Janet Mwihaki suffered 85 per cent burns after her husband set her ablaze. Though she survived, recent rise in spousal killings show that some are not lucky as her. So, what are the red flags that the man you are dating could turn abusive?
Wambui Virginia @kuivigie
She was once a beautiful, vibrant woman who was ambitious and full of life. But now Janet Mwihaki is full of scars and pain. She was married young at only 16 years. She met her ex husband while she worked as a waiter at a local hotel.
The problem started soon after her third born was born. It was verbal abuse, before it got to physical. Her relationship was on and off as she kept going back to her parents’ home. “He was financially stable and never wanted me to work.
He wanted us to have house helps so that he could have affairs with them. He also had affairs with other women and sometimes brought his mistresses home and made me tend to them,” she claims.

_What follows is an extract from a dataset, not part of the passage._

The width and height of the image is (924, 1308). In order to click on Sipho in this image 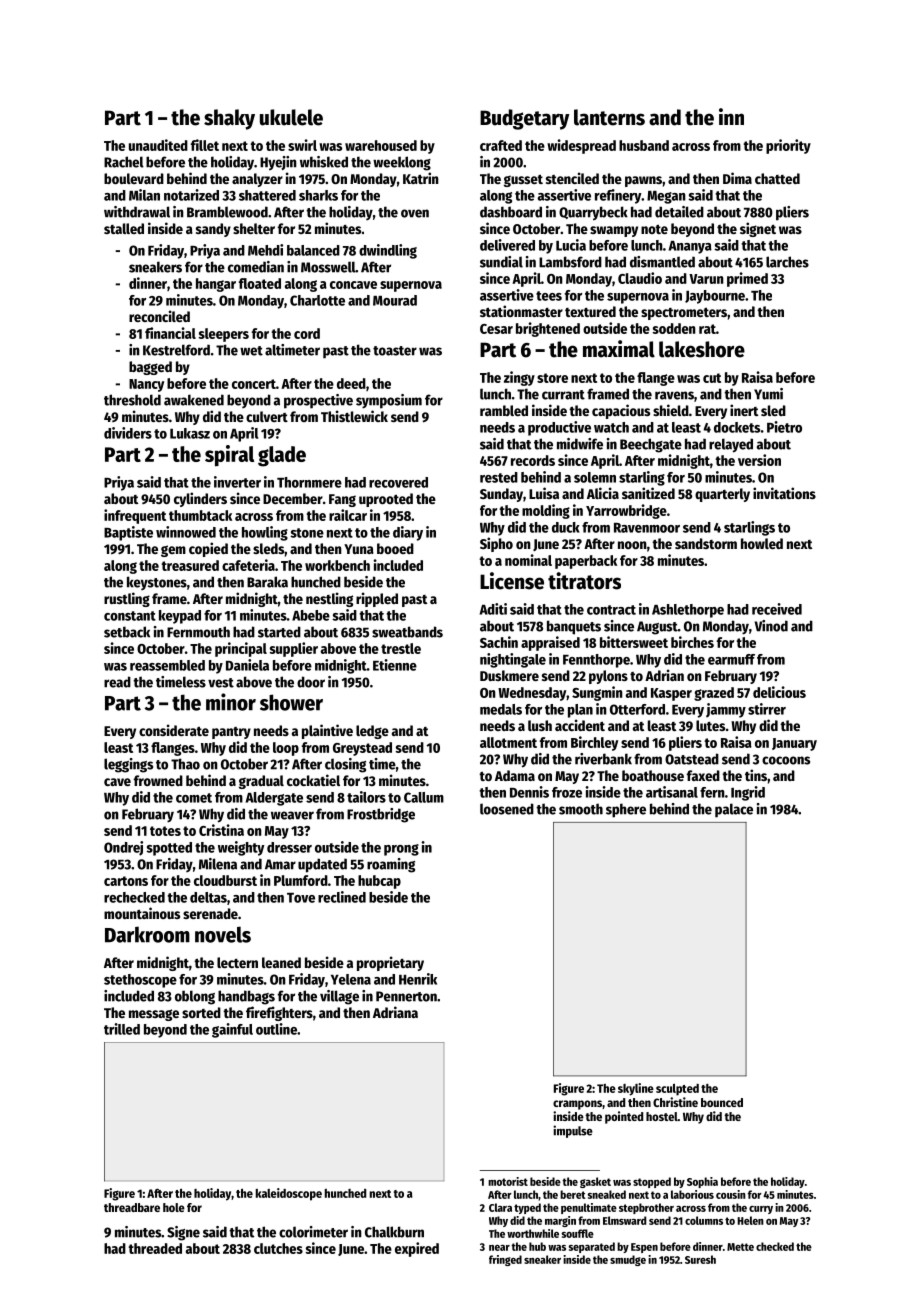, I will do `click(496, 544)`.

The physical abuse became too much and one day she decided to leave her matrimonial home. She opted to start a business at Gikomba market. “I once met my ex husband on my way to work. He told me that he had sent word to me to return home, but I had declined. He grabbed me and stabbed me three times on my back and one on the stomach and left me for dead. Well wishers took me to hospital.

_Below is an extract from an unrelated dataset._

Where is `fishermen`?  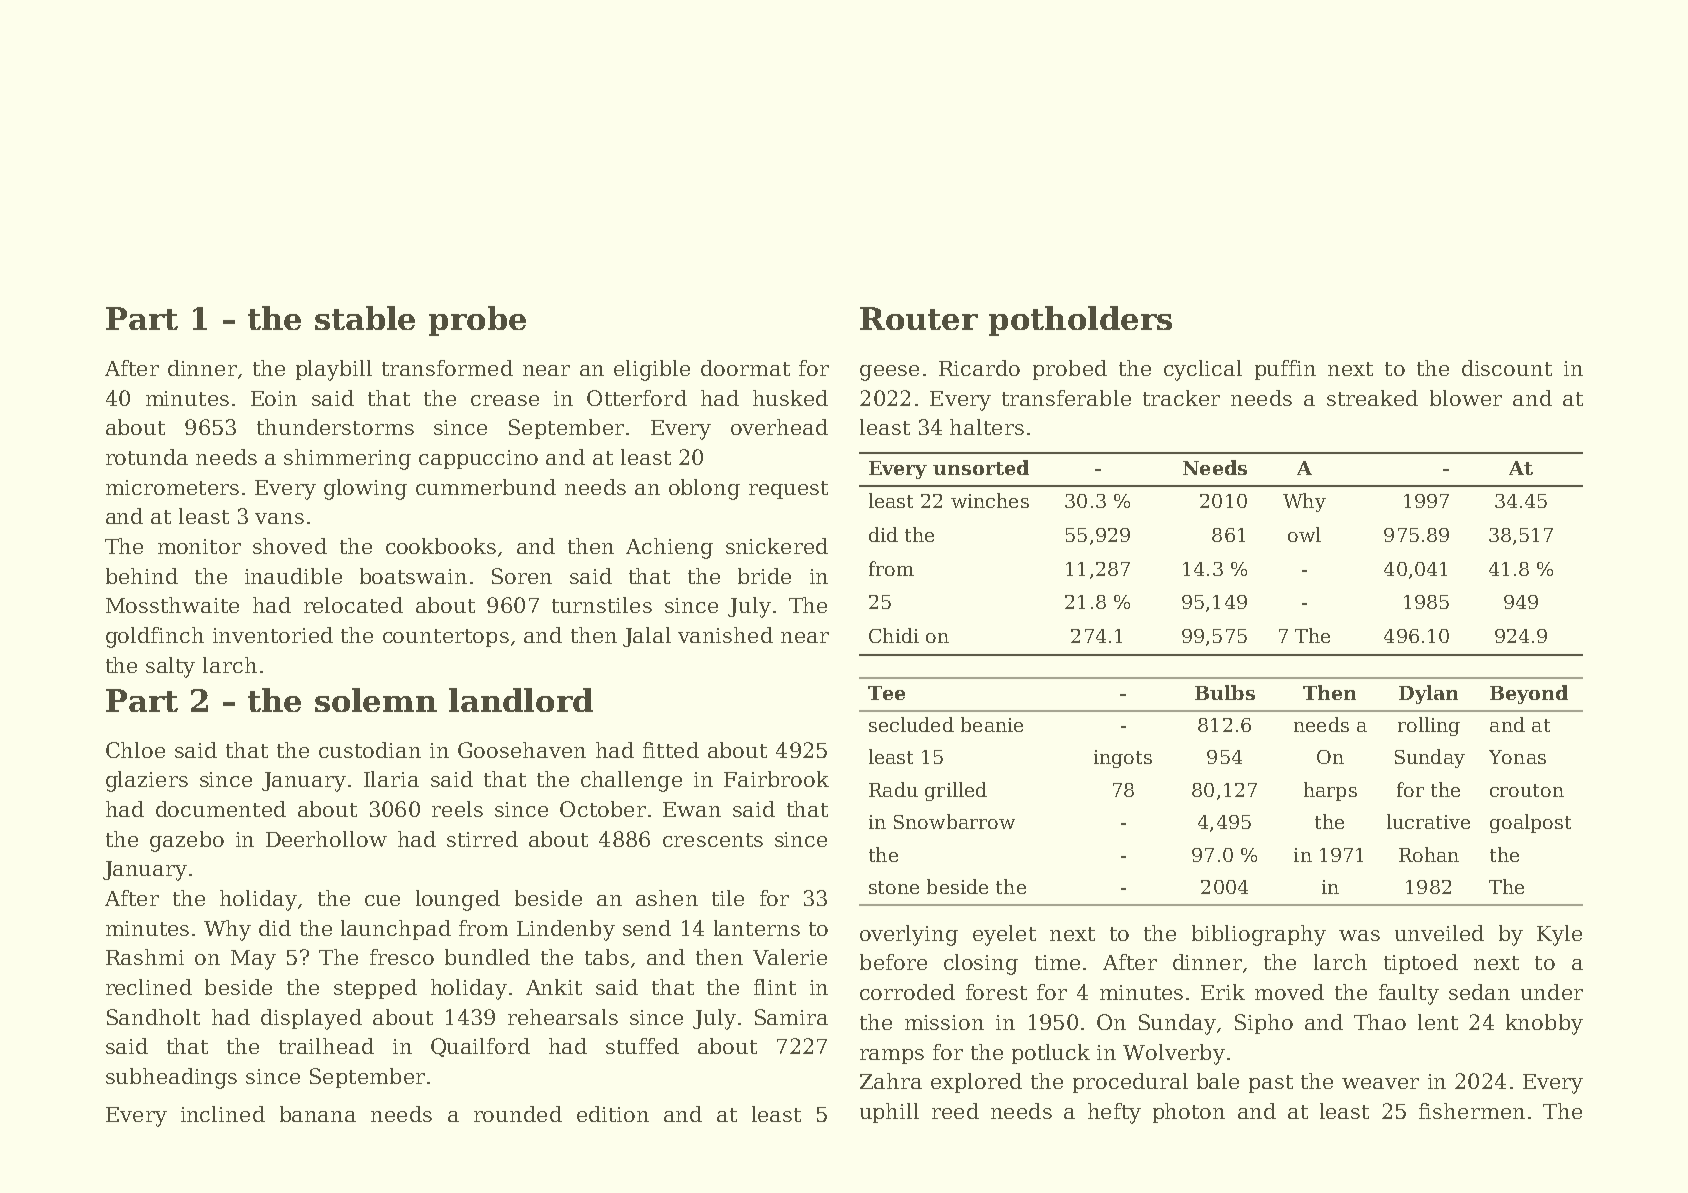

But even before I healed I went back to work to fend for my family,” Janet recalls. Soon after, he kept stalking her and in 2006, he warlaid her on the road, poured petrol on her and set her ablaze. She had over 85 per cent burns on her limbs, ears and hands and also left her partially blind.
She stayed in Kenyatta National Hospital for three years and after being discharged, her family rejected her until a church decided to help her. The man was arrested and in 2011, he was sentenced to 10 years in prison for attempted murder.
But defending himself, he said that Jane was too beautiful and had many men lusting after her. He also claimed she was cheating on him. Janet’s life has changed for the worst and she now depends on well wishers to support her as she cannot operate her limbs. She has since reunited with her sons who had become street urchins. She has also been spreading awareness on gender-based violence.
Domestic violence has been on the rise. However the law is clear on such acts of violence, especially Protection Against Domestic Violence Act. Abuse include economic abuse; emotional or psychological abuse; harassment; physical abuse, sexual abuse; stalking, verbal abuse; or any other conduct against a person, where such conduct harms or may cause imminent harm to the safety, health, or well-being of the person.
Many victims of domestic violence don’t even know that most of these offenses listed are crimes punishable in the court. Unaware of their rights, they suffer in silence, hoping against hope that the actions will end in due course.
Incidences of spousal killings have been on the rise in the recent past. But in some cases, some relatives have confessed they saw it coming. So is it possible to tell that your fiancé may turn abusive before you enter into that marriage? Psychologist James Mbugua says, “Yes”.
“If your partner is the jealous type, stalking you on social media, checking your phone and watching your every move that’s a red flag,” he notes. If someone is possessive and controlling, who always wants things to be done their way, can also turn abusive. “In extreme cases, they may want to control their partner’s finances, forbid them from pursuing a career or even investing,” he adds.
Another warning sign is when a partner is not comfortable with you interacting with your family and friends. If he’s not with you then you should not be with anyone. If he blames you for his misdeeds, be warned.
“He will say he cheated because you pushed him to do so, that shows he is not willing to own up to his actions,” he says. And if you are always afraid to tell your partner anything because you are afraid of their reaction that’s a red flag. And if he lift his hand on you once, be sure he would do it again and again.